My main achievement for last year is the complete switch to Sculpt as my main OS on my personal computer (laptop). Since I managed to configure "native" Linux in a VM on Sculpt about 2 months ago, I did not boot it as first OS - only inside Sculpt.
That's reassuring feedback and wonderful to know!
I think, as a user, I can declare myself as a tester of Sculpt. I had it running with uptime for about three weeks till today. Unfortunately I was forced to reboot due to some strange global performance issues. I can try to help in the future in diagnosing such issues by providing some data in case there is a need for it.
I'd appreciate that a lot because testing over long periods is still a somewhat blind spot. E.g. in my case, I'm powering off my laptop each evening and rebooting it in the morning. So I won't casually hit such issues that show up only after weeks.
The next time you observe such an anomaly, it would be good to have a look at the top tool or to enable the trace-logger option to observe the CPU utilization, hoping for clues. It would also be interesting to see if the issue disappears when restarting the VM.
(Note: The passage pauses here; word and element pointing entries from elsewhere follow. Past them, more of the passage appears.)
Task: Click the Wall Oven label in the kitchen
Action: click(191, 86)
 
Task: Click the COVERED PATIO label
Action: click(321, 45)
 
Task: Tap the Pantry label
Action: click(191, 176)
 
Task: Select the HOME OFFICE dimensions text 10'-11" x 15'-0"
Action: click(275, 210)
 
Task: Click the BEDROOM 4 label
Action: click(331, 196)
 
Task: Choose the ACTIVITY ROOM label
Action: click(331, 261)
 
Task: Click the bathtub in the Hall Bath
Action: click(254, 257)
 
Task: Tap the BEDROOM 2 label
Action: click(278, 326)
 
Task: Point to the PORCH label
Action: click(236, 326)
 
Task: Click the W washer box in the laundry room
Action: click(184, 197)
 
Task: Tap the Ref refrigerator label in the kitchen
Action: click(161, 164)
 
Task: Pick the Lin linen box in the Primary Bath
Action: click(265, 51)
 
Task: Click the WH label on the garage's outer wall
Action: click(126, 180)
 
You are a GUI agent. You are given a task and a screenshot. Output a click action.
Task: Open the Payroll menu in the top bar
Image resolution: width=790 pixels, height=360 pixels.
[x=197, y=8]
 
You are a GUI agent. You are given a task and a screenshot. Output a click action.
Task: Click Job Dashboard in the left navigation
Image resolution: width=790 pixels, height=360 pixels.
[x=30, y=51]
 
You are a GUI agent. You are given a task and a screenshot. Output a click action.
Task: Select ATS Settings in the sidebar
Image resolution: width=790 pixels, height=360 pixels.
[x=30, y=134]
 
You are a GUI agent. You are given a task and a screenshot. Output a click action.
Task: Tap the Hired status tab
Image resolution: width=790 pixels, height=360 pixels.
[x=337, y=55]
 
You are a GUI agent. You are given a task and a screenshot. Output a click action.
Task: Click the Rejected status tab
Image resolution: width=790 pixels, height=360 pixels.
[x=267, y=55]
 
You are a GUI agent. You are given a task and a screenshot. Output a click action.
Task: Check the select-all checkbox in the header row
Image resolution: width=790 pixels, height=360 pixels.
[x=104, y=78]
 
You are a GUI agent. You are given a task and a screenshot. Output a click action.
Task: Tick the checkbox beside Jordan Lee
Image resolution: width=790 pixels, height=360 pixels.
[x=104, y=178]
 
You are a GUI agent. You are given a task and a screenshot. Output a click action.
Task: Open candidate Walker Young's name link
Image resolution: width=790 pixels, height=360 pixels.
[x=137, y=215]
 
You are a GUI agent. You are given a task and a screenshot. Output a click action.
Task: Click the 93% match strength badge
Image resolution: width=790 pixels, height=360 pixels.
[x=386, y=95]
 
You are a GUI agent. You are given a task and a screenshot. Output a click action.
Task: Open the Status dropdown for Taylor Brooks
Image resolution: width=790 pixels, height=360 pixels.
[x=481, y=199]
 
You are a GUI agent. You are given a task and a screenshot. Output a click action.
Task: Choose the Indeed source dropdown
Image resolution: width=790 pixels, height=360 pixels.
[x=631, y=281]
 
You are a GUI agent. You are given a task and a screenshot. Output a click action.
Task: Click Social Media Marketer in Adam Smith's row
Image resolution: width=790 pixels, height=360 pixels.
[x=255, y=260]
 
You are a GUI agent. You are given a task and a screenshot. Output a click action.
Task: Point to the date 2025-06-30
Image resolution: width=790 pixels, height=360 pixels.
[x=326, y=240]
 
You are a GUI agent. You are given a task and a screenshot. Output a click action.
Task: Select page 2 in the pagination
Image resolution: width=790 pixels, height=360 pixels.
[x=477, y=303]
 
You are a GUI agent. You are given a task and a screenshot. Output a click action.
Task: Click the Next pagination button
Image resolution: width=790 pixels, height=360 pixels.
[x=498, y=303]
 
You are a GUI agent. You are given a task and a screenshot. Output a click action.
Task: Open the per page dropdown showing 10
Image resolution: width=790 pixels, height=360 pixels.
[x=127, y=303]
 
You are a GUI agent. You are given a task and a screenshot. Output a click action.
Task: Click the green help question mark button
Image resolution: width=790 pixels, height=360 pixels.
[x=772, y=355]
For immediate plans I will try to invest time in vnc client as I use it for accessing my development machine. Two aspects are currently most pressing:
* understanding configuration and internals of keyboard handling (enter key is repeated in an uncontrolled way, modifiers handling is blocking some shortcuts like Ctrl+Shif+C for copy, somehow I was able to get into a state when Caps Lock is inverted between Sculpt and remote desktop, etc.)
* analyze performance - sometimes redrawing of remote screen (size of 2 full hd monitors) takes few seconds in a LAN, so it is far from convenient.
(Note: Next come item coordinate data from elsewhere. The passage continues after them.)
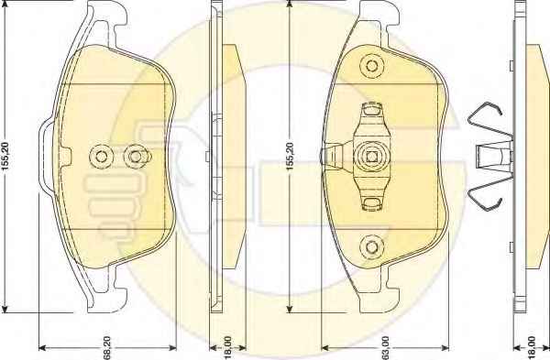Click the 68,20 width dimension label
pos(107,348)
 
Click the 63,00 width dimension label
pos(386,348)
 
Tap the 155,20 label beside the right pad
pos(290,156)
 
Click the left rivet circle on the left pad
pos(101,157)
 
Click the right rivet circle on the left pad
pos(136,157)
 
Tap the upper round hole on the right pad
pos(371,66)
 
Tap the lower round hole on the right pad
pos(371,246)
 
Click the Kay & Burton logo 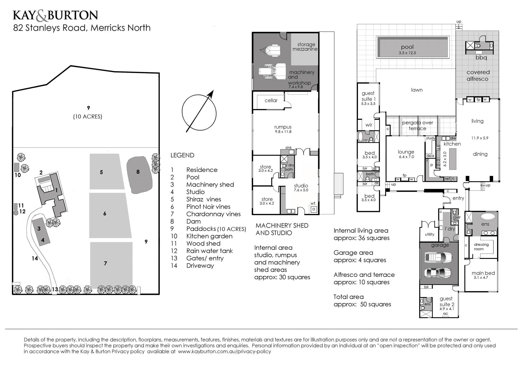click(x=55, y=16)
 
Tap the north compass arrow click(x=199, y=111)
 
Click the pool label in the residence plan click(x=407, y=47)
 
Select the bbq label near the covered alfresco click(x=481, y=58)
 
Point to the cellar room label click(x=271, y=100)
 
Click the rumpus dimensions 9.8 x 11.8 click(x=283, y=132)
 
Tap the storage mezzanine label click(x=305, y=47)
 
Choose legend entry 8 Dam click(x=186, y=221)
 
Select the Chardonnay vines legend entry click(x=206, y=214)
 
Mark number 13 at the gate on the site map click(x=55, y=289)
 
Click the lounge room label click(x=406, y=152)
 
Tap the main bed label click(x=483, y=273)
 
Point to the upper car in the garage click(x=438, y=257)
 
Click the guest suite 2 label click(x=446, y=302)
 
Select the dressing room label click(x=482, y=247)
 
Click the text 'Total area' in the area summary click(x=348, y=297)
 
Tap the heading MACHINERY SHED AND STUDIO click(x=282, y=229)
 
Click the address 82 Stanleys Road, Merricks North click(x=82, y=28)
For other tasks I'd like to be able to go back to my unfinished, abandoned do to lack of time activities like support for Raspberry Pi devices and exploring improvements for Genode development. Those ideas are unfortunately more wishes than plans.
Thanks for sharing. I think that the Raspberry Pi remains an interesting target from the community perspective, especially compared to the rather expensive i.MX hardware.